ASSIGNMENT:
Lift out all lines below that contain "agent".

DATASET RECORDS:
/---

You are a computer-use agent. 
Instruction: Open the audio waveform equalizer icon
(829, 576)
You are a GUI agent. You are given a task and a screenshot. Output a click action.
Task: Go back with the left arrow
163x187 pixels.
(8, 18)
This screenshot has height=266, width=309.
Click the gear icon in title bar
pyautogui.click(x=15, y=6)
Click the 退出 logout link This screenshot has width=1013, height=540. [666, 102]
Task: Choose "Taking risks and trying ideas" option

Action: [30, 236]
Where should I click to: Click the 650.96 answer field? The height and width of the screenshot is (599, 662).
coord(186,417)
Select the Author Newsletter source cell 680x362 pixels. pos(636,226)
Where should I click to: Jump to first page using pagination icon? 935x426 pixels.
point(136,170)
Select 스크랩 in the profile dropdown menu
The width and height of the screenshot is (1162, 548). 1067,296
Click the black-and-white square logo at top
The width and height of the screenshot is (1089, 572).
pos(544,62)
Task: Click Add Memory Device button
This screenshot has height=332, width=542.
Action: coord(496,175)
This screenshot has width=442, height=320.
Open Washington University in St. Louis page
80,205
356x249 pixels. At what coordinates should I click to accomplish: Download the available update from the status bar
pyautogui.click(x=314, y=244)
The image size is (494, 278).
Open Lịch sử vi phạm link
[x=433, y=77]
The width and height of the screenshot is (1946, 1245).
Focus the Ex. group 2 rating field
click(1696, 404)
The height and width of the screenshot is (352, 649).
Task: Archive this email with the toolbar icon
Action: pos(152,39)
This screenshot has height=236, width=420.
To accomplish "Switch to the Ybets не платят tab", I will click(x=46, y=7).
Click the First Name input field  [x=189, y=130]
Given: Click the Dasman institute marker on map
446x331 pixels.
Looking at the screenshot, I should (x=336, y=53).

\---

RESULT:
You are a computer-use agent. 
You are a GUI agent. You are given a task and a screenshot. Output a click action.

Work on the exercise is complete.